-- Exercise directions --
Take the records below from their first line to the line with "You are a GUI", and restate those lines word for word.

:: Records shown

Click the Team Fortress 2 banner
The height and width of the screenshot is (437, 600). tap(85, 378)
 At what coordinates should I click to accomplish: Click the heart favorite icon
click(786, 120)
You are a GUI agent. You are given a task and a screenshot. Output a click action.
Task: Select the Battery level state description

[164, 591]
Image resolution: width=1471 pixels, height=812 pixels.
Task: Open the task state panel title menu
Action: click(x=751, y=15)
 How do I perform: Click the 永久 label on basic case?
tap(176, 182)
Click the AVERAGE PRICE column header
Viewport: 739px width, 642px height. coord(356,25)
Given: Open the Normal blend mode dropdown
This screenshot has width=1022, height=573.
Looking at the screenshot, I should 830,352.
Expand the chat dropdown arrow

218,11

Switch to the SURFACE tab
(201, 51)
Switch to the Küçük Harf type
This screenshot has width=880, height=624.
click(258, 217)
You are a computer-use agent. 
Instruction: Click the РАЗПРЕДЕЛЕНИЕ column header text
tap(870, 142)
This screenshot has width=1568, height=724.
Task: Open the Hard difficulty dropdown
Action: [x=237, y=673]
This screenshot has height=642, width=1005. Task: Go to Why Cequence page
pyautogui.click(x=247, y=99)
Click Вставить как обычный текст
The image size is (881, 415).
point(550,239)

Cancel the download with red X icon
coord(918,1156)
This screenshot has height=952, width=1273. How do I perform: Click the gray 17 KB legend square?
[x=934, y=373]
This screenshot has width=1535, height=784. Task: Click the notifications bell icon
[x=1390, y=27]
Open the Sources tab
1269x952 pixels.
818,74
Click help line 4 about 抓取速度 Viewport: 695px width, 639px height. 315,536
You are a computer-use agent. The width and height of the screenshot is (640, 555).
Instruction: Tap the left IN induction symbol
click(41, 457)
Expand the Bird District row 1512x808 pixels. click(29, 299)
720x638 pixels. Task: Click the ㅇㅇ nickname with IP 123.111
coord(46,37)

::::

-- Response --
Click the Team Fortress 2 banner
The height and width of the screenshot is (437, 600). tap(85, 378)
 At what coordinates should I click to accomplish: Click the heart favorite icon
click(786, 120)
You are a GUI agent. You are given a task and a screenshot. Output a click action.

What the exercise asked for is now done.